Ok, I have to 'fess up, the bass was kinda thunderous and it was loud.

And I don't want to be selfish so I'm going to go for headphones.

This machine only used for office and gaming so no worries about other media.

Damn shame about not using the sound card through external speakers, perhaps, but that's life, kiddo.

So, what I'm after is headphone reccomendations, prime criteria: comfort and sound placement/quality.

Not too worried about wired/wireless, either will do though wireless would obviously be a convenience.

I read many mixed opinions, some say '5.1' headphones are a waste of time, just go for quality stereo, others say pseudo 5.1 headphones are worthwhile in gaming.

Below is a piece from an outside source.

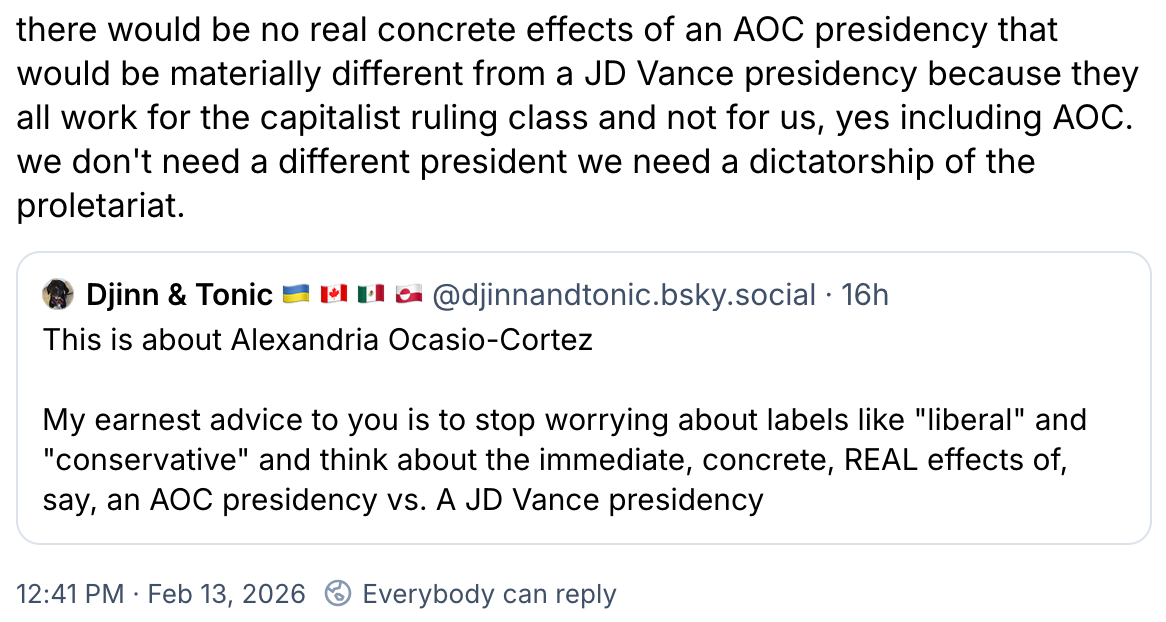The image size is (1166, 622).
Task: Open the "Djinn & Tonic" display name link
Action: (x=180, y=295)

My own gut feeling is to go for a pair of quality stereo wireless headphones, a nice pair of Sennheisers fitting the bill cost around £120.00 but obviously wired headphones of good quality (for gaming) can be had for less.

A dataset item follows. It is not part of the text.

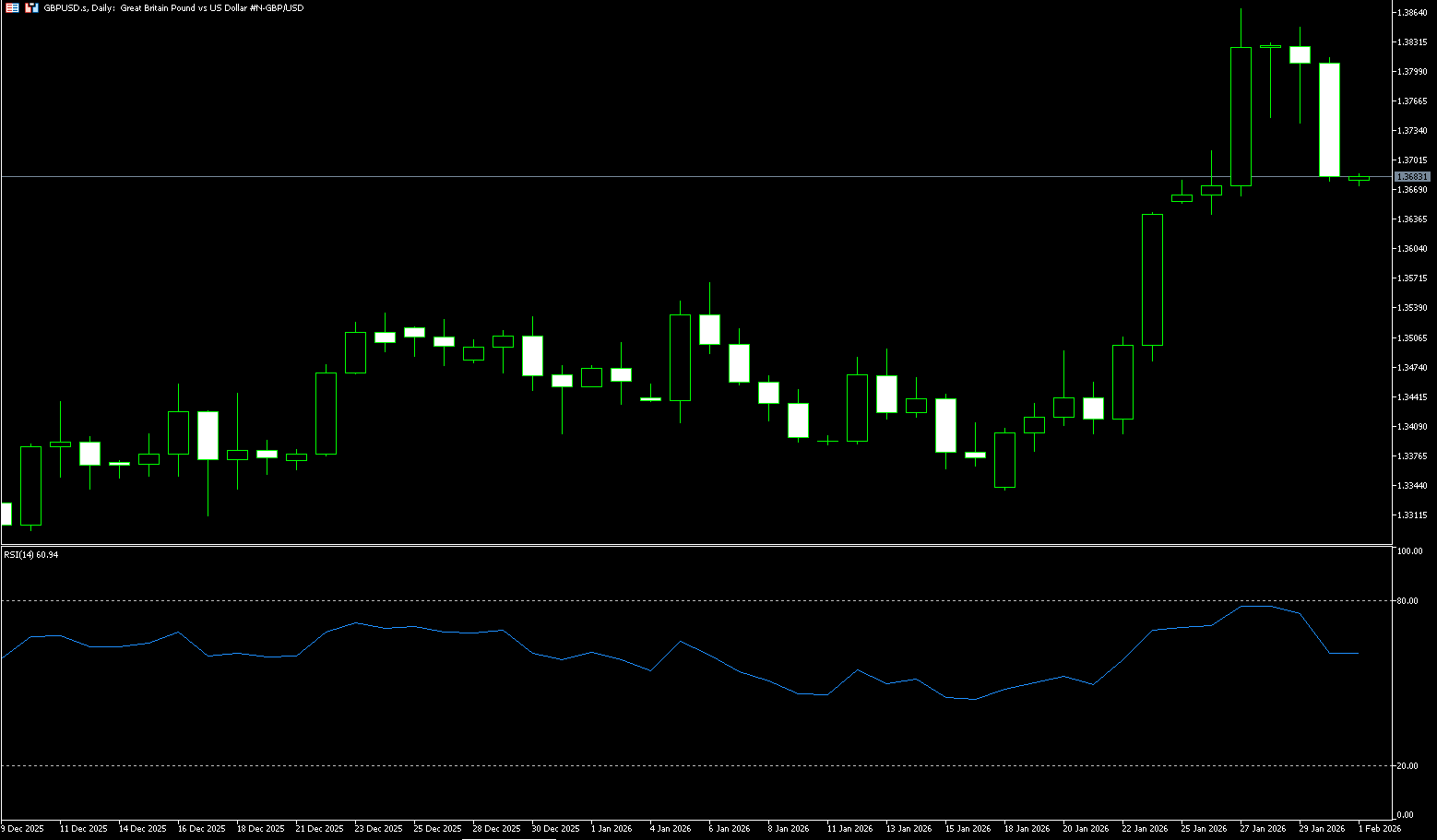
Task: Click the 9 Dec 2025 date label
Action: pyautogui.click(x=23, y=829)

For me, comfort on long wearing sessions is as important as sound quality so I'd be interested to hear if anybody has any preferences or dislikes in this field.

I'm using a pair of Beyer stereo headphones atm and the volume level from Auzentech sound card direct to headphones isn't high enough so I'm going to buy a headphone amp from Richer Sounds for 40 quid.

Seems a bit of a waste for the Auzentech card (best soundcard I've ever owned) but that's life I guess.

Advice/recommendations/mickey-taking welcomed :)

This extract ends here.